**WHAT NEEDS TO BE DONE**
The result should be an exact copy of the lines from the one with "Bookmark this post" through the last line of the data below, both included.

**Entries taken from a collection**
^^^^^^^^^^^^^^^^

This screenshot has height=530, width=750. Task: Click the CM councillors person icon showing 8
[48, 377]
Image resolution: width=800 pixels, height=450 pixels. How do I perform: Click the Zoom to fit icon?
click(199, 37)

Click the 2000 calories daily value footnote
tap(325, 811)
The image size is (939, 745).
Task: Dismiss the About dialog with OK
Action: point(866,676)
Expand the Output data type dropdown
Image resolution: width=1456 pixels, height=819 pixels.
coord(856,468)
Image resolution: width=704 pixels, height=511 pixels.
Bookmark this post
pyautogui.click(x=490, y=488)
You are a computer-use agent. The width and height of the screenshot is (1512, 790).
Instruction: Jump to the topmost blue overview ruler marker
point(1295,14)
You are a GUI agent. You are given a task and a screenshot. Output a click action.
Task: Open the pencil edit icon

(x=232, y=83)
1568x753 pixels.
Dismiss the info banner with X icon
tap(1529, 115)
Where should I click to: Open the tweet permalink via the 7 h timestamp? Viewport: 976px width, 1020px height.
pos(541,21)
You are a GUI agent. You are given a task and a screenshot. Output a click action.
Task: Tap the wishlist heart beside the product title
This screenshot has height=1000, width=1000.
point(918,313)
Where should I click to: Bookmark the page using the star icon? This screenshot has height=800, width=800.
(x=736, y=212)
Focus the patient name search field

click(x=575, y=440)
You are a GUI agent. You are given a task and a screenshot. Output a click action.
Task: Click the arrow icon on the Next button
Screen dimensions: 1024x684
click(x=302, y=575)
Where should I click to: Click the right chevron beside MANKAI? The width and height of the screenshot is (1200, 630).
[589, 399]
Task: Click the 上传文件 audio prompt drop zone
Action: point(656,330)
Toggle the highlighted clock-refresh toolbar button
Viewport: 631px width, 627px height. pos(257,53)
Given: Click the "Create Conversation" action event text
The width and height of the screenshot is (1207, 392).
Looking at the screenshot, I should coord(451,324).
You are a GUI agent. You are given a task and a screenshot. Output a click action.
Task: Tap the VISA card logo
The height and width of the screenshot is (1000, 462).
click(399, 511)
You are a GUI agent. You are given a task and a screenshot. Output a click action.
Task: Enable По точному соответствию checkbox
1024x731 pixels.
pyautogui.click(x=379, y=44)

^^^^^^^^^^^^^^^^

**FINAL ANSWER**
Bookmark this post
pyautogui.click(x=490, y=488)
You are a computer-use agent. The width and height of the screenshot is (1512, 790).
Instruction: Jump to the topmost blue overview ruler marker
point(1295,14)
You are a GUI agent. You are given a task and a screenshot. Output a click action.
Task: Open the pencil edit icon

(x=232, y=83)
1568x753 pixels.
Dismiss the info banner with X icon
tap(1529, 115)
Where should I click to: Open the tweet permalink via the 7 h timestamp? Viewport: 976px width, 1020px height.
pos(541,21)
You are a GUI agent. You are given a task and a screenshot. Output a click action.
Task: Tap the wishlist heart beside the product title
This screenshot has height=1000, width=1000.
point(918,313)
Where should I click to: Bookmark the page using the star icon? This screenshot has height=800, width=800.
(x=736, y=212)
Focus the patient name search field

click(x=575, y=440)
You are a GUI agent. You are given a task and a screenshot. Output a click action.
Task: Click the arrow icon on the Next button
Screen dimensions: 1024x684
click(x=302, y=575)
Where should I click to: Click the right chevron beside MANKAI? The width and height of the screenshot is (1200, 630).
[589, 399]
Task: Click the 上传文件 audio prompt drop zone
Action: point(656,330)
Toggle the highlighted clock-refresh toolbar button
Viewport: 631px width, 627px height. pos(257,53)
Given: Click the "Create Conversation" action event text
The width and height of the screenshot is (1207, 392).
Looking at the screenshot, I should coord(451,324).
You are a GUI agent. You are given a task and a screenshot. Output a click action.
Task: Tap the VISA card logo
The height and width of the screenshot is (1000, 462).
click(399, 511)
You are a GUI agent. You are given a task and a screenshot. Output a click action.
Task: Enable По точному соответствию checkbox
1024x731 pixels.
pyautogui.click(x=379, y=44)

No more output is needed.